* [ÉNONCÉ DU PROBLÈME]: Pouvez-vous poursuivre l'extrait ci-dessous sur les idées de Balzac en matière d'art, en reprenant juste après sa dernière phrase ?

* [EXTRAIT]:
====
Une des maximes de Frenhofer est à citer, car elle résume de la façon la plus claire le critérium de l'art : « La mission de l'art n'est pas de copier la nature, mais de l'exprimer. Un artiste

ne doit pas être un vil copiste, mais un poète. Autrement un sculpteur serait quitte de tous ses travaux en moulant une femme. Ni le peintre, ni le poète, ni le sculpteur ne doivent séparer, dans une œuvre, l'effet de la cause; l'effet seul est un accident de la vie et non la vie. La véritable lutte est là. » Les naturalistes dans les lettres, autant que les impressionnistes en peinture, feraient bien de méditer cette phrase dont l'éclatante vérité s'applique aussi bien aux écrivains qu'aux peintres. Balzac leur donne là un fameux conseil de maître.

Dans Gambara, apparaissent les fameuses théories d'art musical que nous verrons continuées dans Massimila Doni. Un très curieux parallèle y est établi entre Rossini et Beethoven, entre le sensualisme italien et l'idéalisme allemand. Les effets de la musique sur l'âme humaine sont commentés par Balzac avec un talent poétique hors ligne. Nous verrons dans Massimila Doni le jugement porté par Balzac sur le Moïse de Rossini. Dans Gamhara, l'auteur de la Comédie humaine nous fait assister à la première de Robert le Diable. Le compte rendu qu'il en fait est délirant. Signalant avec enthousiasme la cavatine Grâce pour toi, il dit : « Les femmes en ont bien compris le sens; elles se voyaient toutes étreintes et saisies sur la scène. Si les Français comprennent cette musique, ajoute-t-il pour finir, elle aura cinq cents représentations, car elle présente avec autorité l'image des luttes où tant de gens expirent, et parce que toutes les existences individuelles peuvent s'y rattacher par le souvenir. >> Balzac aurait pu faire de même l'éloge des autres chefs-d'œuvre de Meyerbeer; et il eût été difficile de juger lequel aurait mérité le plus de gloire, du roi des compositeurs ou du critique qui savait si bien le comprendre.

En dehors de leur caractère propre d'étude philosophique, le Chef-d'œuvre inconnu et Gambara sont deux drames.
====
* [DONNÉES FOURNIES]:
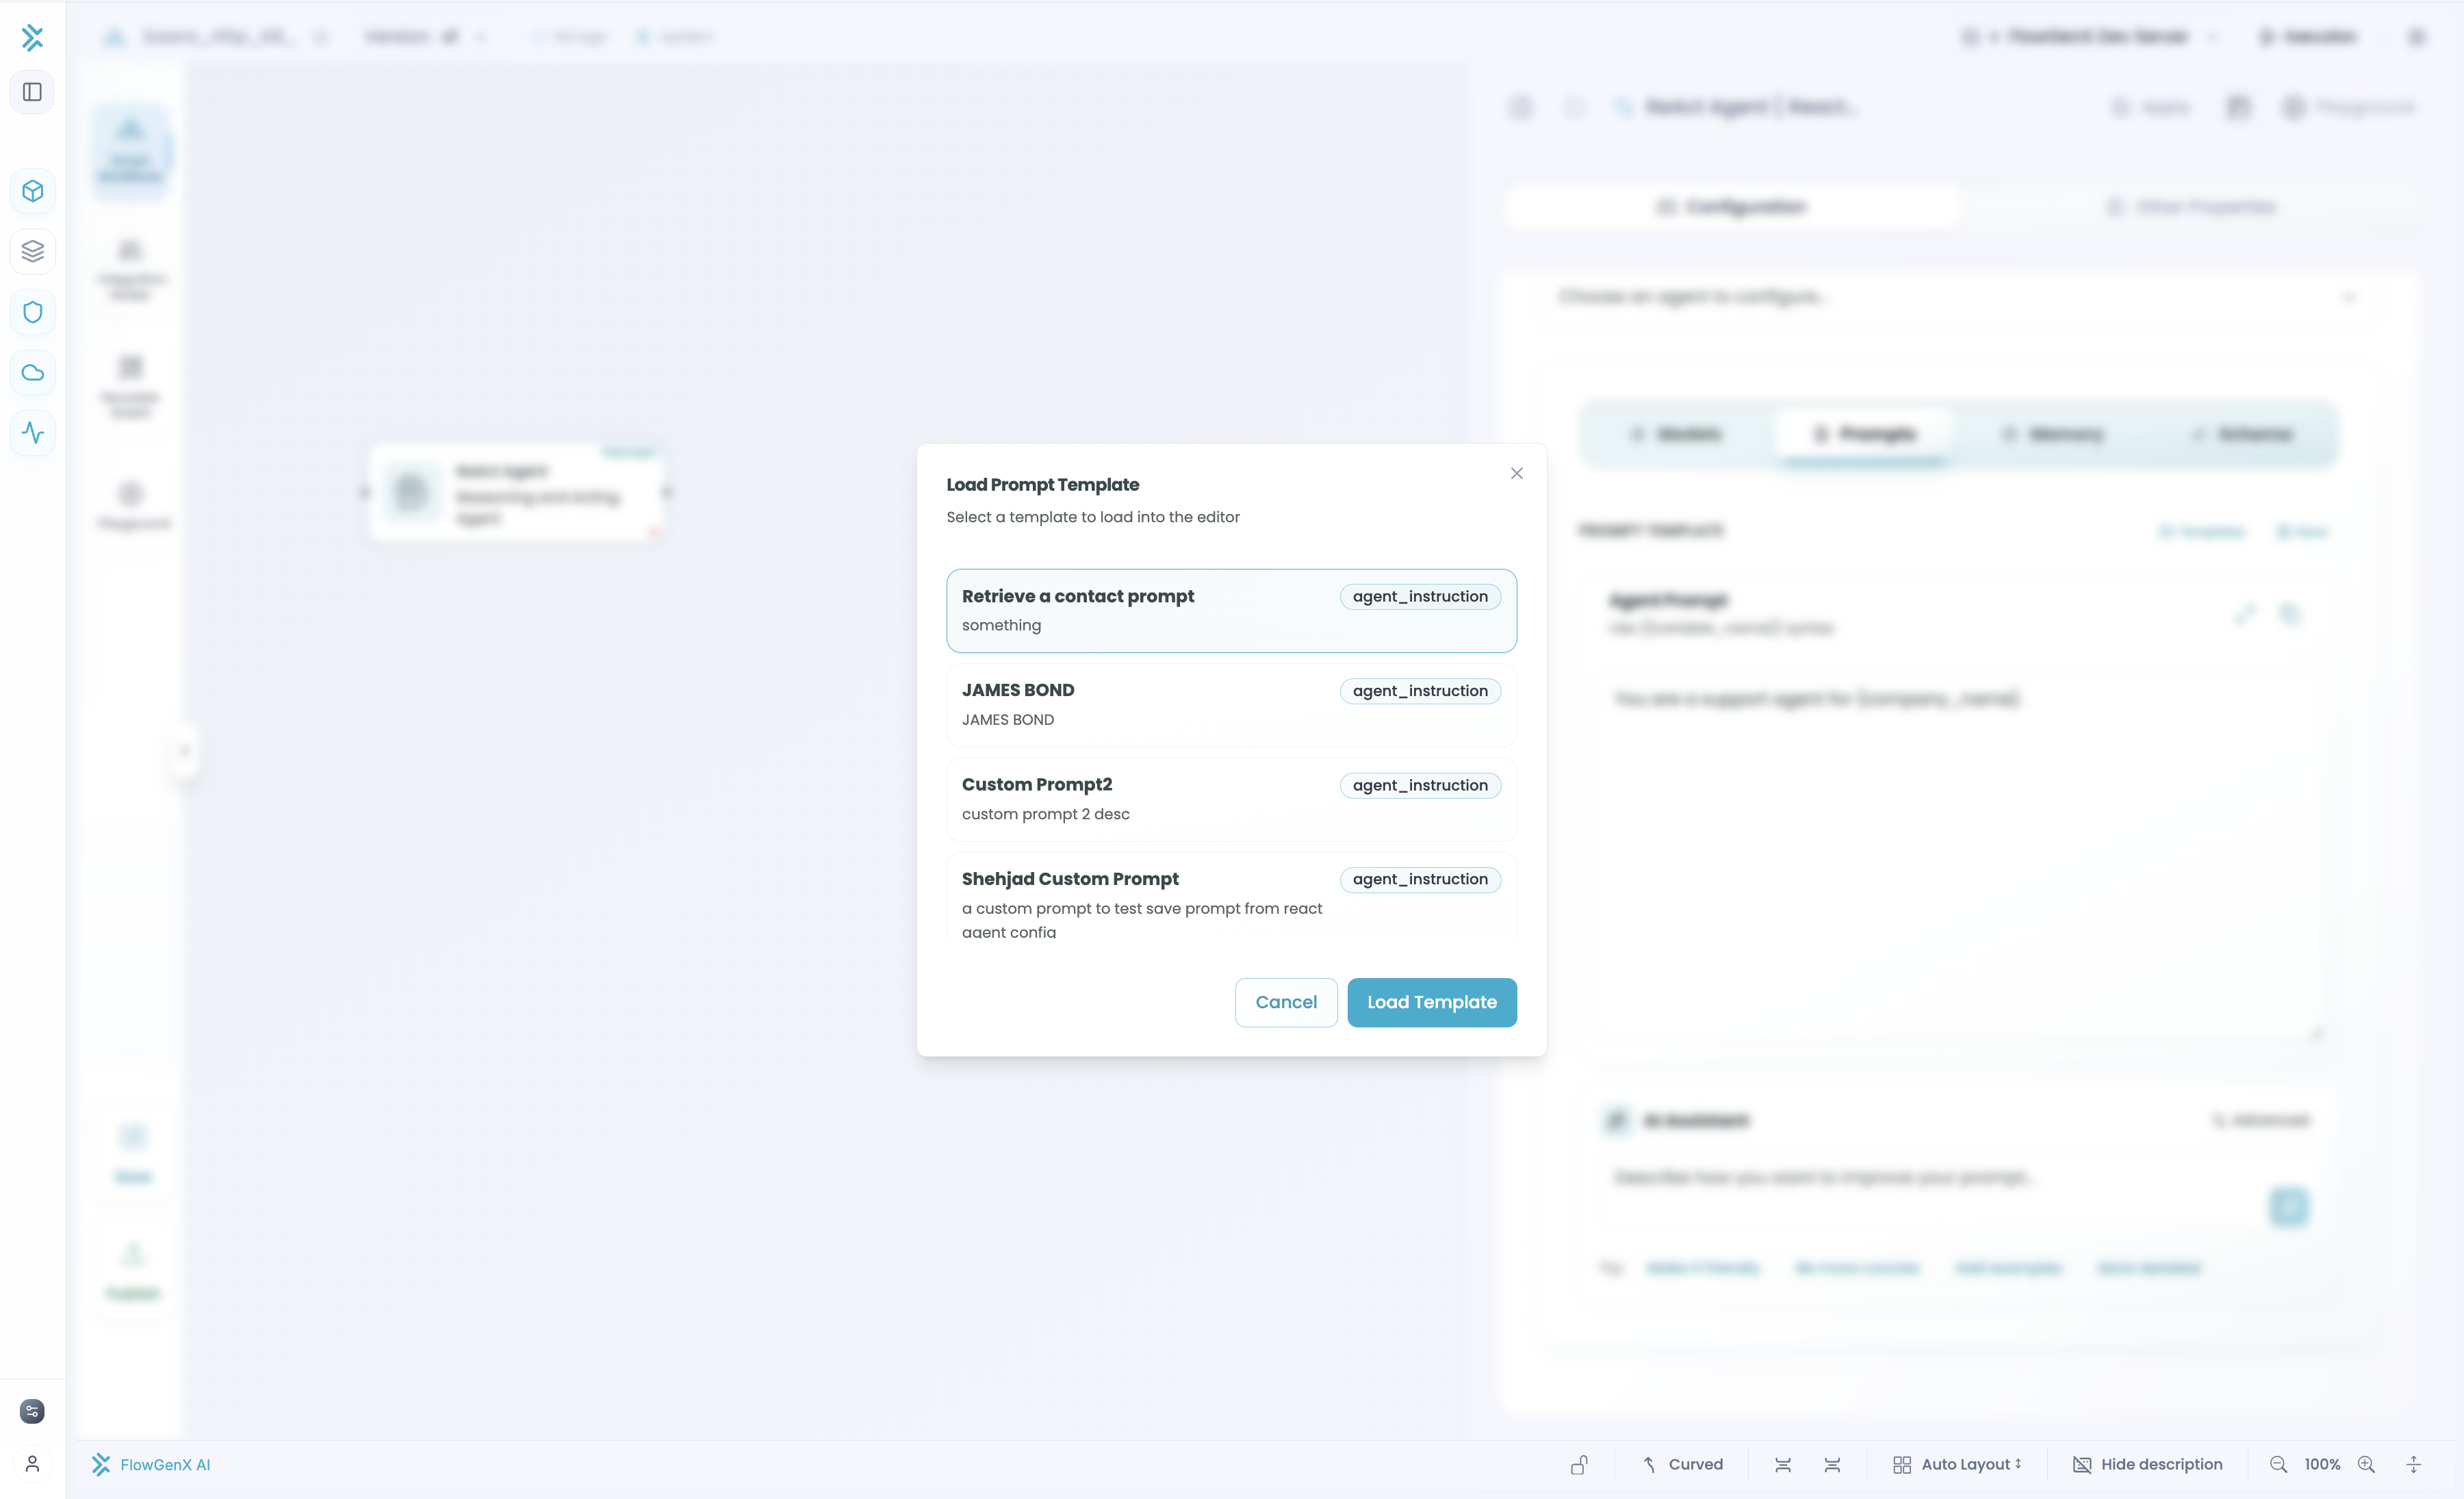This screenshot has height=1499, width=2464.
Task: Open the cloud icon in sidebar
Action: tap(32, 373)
====
* [RÉSULTAT ATTENDU]:
Dans le Chef-d'œuvre inconnu, à côté du personnage allégorique de Frenhofer, se trouvent les portraits de Porbus et de Nicolas Poussin. Porbus n'est que le faux nom de Léonard de Vinci, facilement reconnaissable à la définition spéciale que donne Balzac de son talent. Porbus réunit dans son pinceau les

qualités de deux manières rivales : le flegme minutieux, la raideur précise des maîtres allemands; et l'ardeur éblouissante, l'heureuse abondance des peintres italiens. Quant à Nicolas Poussin, il profite des conseils de Frenhofer, et réalise, au double point de vue de la couleur et du dessin, les merveilleux préceptes de la méthode du maître. Le livre reproduit un touchant épisode imaginé de la jeunesse et des débuts difficiles du grand peintre, dont une belle jeune fille, Gillette, partage la misère. Balzac a fait de cette femme la Fornarina du Raphaël français.

Gambara, lui aussi, est soutenu dans sa vie de bohème par le saint amour d'une femme, la belle Mariana, une Vénitienne éprise du génie de l'artiste. Malheureusement, excédée un jour des souffrances qu'elle endure, Mariana se donne à un noble Italien, le comte Andréas Marcosini, qui finit par la délaisser.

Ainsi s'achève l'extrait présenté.